New School Begins New Chapter for ISCJ

South Brunswick and state elected officials welcomed the grand opening of the newly expanded Noor-Ul-Iman School on Route 1.

In the planning stages since the 1990's, the Islamic Society of Central Jersey finally cut the ribbon earlier this month on a new school facility to educate over 500 students at the Noor-Ul-Iman School on Route 1.

Phase one of the privately funded expansion project began in 2009. The 36,000-square foot facility sits on 17 acres and houses 19 classrooms to serve the ISCJ's 500 full time students and 600 students who attend the weekend school. The new facility allows the students to move from trailers and the existing mosque into a building they can call their own.

"This started with the idea that we had a full time school that needed space, and our weekend school was bursting at the seams," said ISCJ Chair Atiya Aftab. "On so many levels this raises school pride by having our own structure and helps the students feel like they own something. From a logistical standpoint, the mosque was showing signs from the children going through it, so it was time to relieve that stress and give the kids an appropriate space. Consolidating the majority of students into the new school, from an administrative point of view, is a God send."
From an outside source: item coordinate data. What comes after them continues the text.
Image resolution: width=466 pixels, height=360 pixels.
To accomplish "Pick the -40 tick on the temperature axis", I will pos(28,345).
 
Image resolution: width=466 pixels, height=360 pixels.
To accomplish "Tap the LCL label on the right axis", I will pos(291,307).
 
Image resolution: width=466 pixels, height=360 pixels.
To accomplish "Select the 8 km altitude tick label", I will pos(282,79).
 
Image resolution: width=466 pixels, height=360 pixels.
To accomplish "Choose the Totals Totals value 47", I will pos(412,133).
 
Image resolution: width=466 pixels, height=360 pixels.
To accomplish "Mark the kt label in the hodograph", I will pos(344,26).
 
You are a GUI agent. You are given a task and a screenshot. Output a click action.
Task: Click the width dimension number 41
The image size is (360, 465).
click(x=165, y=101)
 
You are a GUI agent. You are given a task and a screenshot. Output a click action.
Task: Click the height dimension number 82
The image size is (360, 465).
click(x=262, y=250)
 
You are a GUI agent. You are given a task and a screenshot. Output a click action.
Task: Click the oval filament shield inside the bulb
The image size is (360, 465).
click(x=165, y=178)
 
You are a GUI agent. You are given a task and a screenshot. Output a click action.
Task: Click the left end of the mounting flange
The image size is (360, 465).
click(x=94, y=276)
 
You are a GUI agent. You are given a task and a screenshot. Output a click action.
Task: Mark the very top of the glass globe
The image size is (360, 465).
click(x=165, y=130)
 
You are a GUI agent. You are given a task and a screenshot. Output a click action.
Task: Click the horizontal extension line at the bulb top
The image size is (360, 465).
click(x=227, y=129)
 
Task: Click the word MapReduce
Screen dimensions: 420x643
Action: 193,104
The opening of the facility brought U.S. Rep. Rush Holt, Assemblyman Christopher "Kip" Bateman and Assemblywoman Donna Simon, in addition to members of the South Brunswick Township Council.
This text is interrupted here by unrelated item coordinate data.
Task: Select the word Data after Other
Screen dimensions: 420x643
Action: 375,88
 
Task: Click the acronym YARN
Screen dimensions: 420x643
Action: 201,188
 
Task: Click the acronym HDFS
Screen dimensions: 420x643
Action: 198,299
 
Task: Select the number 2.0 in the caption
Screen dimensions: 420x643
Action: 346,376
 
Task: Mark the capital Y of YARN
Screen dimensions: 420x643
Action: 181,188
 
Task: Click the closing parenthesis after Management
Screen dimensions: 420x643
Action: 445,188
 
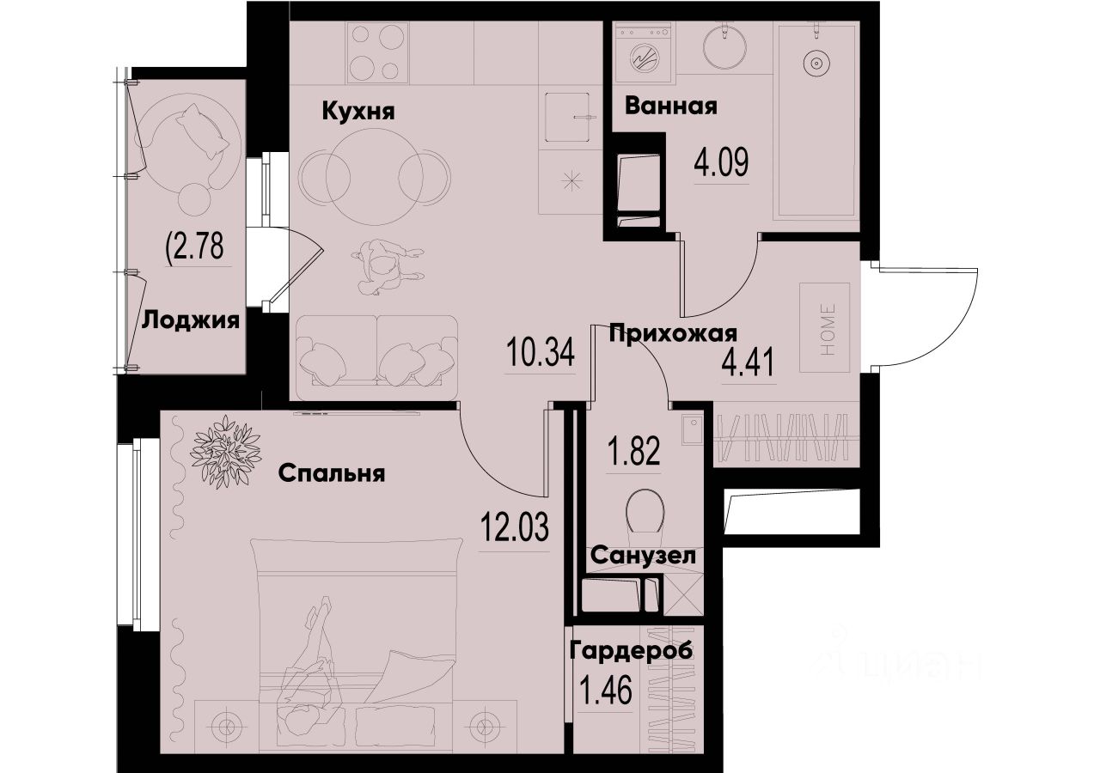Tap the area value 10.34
[x=540, y=354]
"It was very nice for our community members who are not part of the ISCJ come out to show their support," said ISCJ member Azra Baig. "This building gives us bigger classroom size, it has more light to make the learning experience more pleasurable, not only for students but for teachers. It's exciting to have a new environment, and it definitely gives us more of a school identity, it's more homey and a better learning environment."

Future phases of the multi-million dollar project includes the expansion of the present mosque, additional parking spaces and exits, an income-generating commercial building and a burial preparation facility, according to the ISCJ. Phase two will include adding 14 classrooms and 15,000-square feet, while the third phase will include a gym, cafeteria, auditorium, usage space, additional classrooms, a lab and administrative offices, Aftab said.
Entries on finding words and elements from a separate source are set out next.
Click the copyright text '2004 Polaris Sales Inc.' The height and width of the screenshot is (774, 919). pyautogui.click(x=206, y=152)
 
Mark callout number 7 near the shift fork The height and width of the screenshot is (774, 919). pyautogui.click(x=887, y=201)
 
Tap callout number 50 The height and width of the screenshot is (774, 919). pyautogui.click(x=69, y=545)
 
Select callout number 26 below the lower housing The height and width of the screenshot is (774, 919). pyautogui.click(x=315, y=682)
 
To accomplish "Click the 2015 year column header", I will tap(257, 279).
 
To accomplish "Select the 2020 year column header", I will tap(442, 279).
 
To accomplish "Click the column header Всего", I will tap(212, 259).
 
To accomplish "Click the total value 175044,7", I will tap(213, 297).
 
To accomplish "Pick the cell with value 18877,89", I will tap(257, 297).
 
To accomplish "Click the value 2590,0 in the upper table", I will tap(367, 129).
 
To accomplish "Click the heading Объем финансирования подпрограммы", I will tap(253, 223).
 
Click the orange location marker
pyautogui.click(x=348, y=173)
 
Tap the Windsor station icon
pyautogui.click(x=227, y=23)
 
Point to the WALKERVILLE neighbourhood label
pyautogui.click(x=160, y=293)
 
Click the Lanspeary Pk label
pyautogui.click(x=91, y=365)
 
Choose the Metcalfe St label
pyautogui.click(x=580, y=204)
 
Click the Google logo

"We're hoping to start phase two sooner than later and have that complete within two years," she added. "Phase three will probably be the most expensive because the construction is more costly, but we're hoping to continue generating revenue from our community and we're excited to continue the ongoing construction."

Founded by Muslim American students at Rutgers University in the 1970s, the ISCJ began as an Islamic center in the early 1980's. Since 1993, the full-time Islamic School Noor-Ul-Iman has seen several batches of students graduate and each one has gone on to a four-year college, including Rutgers University, The College of New Jersey, Bryn Mawr, New York University, Barnard College (Columbia University), University of Pennsylvania, Massachusetts Institute of Technology (MIT) and Princeton University.

The ISCJ also offers free weekend medical clinics for the entire township as well as donating money to South Brunswick schools and organizations.

With a new chapter beginning for the students at Noor-Ul-Iman and the members of the ISCJ, the group is looking to the future while enjoying the end of a long process that was culminated with the opening of the new school.

"We're thrilled to be hitting our next milestone in the growth of the community we've been serving for 35 years," Aftab said. "We want to continue to serve our Muslim community, as well as greater South Brunswick and New Jersey. We are so proud to be a part of this wonderful community."